Records from a dataset
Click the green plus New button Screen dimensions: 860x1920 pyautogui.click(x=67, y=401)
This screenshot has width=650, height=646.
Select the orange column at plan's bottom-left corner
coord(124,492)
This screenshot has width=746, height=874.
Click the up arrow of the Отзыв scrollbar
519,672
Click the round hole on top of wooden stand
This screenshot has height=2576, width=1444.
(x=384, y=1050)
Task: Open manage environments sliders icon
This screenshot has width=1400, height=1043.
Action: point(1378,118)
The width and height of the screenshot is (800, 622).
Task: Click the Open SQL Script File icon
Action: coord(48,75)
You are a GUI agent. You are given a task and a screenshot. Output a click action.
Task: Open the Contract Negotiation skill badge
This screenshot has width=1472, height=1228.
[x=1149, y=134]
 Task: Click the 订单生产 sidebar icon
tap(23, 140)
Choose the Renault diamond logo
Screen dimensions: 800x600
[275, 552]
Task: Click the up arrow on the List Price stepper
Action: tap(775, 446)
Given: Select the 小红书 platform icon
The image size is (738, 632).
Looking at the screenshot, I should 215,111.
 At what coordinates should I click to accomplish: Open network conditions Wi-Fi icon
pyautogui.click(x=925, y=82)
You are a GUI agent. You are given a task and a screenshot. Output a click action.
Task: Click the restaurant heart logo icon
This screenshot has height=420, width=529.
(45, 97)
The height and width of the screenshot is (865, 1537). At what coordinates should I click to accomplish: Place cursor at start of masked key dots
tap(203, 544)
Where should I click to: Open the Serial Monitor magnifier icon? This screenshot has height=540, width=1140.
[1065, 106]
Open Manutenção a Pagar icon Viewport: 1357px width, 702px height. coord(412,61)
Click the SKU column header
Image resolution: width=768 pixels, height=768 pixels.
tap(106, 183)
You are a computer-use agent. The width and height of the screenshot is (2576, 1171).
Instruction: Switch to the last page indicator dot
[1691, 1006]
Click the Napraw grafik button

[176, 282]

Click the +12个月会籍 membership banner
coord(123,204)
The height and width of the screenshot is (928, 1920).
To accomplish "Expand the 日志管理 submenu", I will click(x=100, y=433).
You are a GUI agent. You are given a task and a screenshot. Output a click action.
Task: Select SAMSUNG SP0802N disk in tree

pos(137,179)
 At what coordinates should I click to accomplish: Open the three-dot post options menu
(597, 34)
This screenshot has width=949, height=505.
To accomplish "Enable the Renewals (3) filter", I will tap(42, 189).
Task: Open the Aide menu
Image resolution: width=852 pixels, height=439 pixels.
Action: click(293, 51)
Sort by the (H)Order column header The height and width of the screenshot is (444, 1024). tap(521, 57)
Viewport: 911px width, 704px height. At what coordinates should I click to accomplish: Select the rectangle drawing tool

:: What to produce ::
Scan the records above for the string "will", then select every line that holds it.

:: Finished task ::
To accomplish "Expand the 日志管理 submenu", I will click(x=100, y=433).
To accomplish "Enable the Renewals (3) filter", I will tap(42, 189).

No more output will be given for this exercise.